For programming, i started to learn the basics for java, before going on to the more advance polymorphism and finally the more advance enterprise application and window application development.

After learning java for 1 semester, I was introduced to the visual basic, which i feel it is easier than java due to the GUI IDE which allow me to drag and drop and double clicks on controls and the methods to handle events are automatically generated. Of course these are emtpy methods which i need to fill in what to do.

After that i was introduced to C programming. Which is truly a power language but not as easy to pick up compared to visual basic and java.

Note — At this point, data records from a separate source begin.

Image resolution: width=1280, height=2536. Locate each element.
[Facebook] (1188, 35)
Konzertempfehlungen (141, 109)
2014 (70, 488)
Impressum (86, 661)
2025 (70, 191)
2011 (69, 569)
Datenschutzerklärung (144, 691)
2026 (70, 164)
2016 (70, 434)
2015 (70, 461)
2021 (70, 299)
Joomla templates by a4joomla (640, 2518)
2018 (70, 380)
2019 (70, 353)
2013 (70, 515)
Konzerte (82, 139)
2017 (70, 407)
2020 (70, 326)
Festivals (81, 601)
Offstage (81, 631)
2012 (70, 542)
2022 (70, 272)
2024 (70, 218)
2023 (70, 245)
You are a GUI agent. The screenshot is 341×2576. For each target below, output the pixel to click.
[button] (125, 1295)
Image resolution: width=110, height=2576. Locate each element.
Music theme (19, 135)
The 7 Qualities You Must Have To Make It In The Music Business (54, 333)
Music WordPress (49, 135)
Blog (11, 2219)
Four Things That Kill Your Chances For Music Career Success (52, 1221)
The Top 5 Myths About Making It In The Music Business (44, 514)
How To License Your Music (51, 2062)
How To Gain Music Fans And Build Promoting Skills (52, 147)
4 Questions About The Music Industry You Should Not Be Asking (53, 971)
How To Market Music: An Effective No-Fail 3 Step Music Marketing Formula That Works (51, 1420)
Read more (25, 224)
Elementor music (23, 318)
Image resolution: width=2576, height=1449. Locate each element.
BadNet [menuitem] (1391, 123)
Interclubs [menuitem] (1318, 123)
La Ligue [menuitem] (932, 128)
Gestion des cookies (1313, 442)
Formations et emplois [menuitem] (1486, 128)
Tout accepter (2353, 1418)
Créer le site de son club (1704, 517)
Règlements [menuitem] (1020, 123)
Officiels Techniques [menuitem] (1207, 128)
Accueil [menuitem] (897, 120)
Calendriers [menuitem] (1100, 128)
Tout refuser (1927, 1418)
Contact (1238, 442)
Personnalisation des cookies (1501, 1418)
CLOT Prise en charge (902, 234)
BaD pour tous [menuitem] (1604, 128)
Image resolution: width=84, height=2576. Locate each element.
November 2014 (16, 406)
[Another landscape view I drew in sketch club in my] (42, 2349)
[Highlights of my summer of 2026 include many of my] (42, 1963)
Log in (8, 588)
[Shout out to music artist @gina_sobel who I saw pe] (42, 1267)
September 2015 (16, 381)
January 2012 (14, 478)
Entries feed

Throughout my education, 7 years in fact, no one taught me about Javascript, very little on HTML and CSS. I was expected to learn on my own.

In fact, you could start by exploring that too. HTML...

To create a web page using notepad.

1) Create a new notepad and name it mypage.html or mypage.htm
2) Put the following in the file you created.


This is the page you created. Congrats!


3) Save the file and double click it to launch it in your default web browser

Career guidance!! Should i become a programmer?

Daniel,

Firstly, if you're concerned about the economy, you should check out the estimates the Bureau of Labor Statistics provides on the 30 fastest growing professions. Software programming is a profession that is in demand and will continue to be for a while. Here's the link to the BLS:

http://www.bls.gov/news.release/ecopro.t06.htm

Secondly, you seem to be on the fence about choosing this profession. I feel if you have some interest in this profession, explore it. By that I mean, get an internship in software programming. If you can afford it, unpaid internships are a fantastic way of getting well-needed experience and will ultimately assist you in learning if this profession is right for you.

Thirdly, are you attending a 4-year college/university? If so, you can switch your major if you find out you don't like this field. I hope this helps you. If ever you need more free career advice, find me here:

http://www.nextstepscareer.com/forum.php

Note: NSCS' Free Career Advice Forum is just getting under way, which means the team has tons of time to provide personal solutions :)!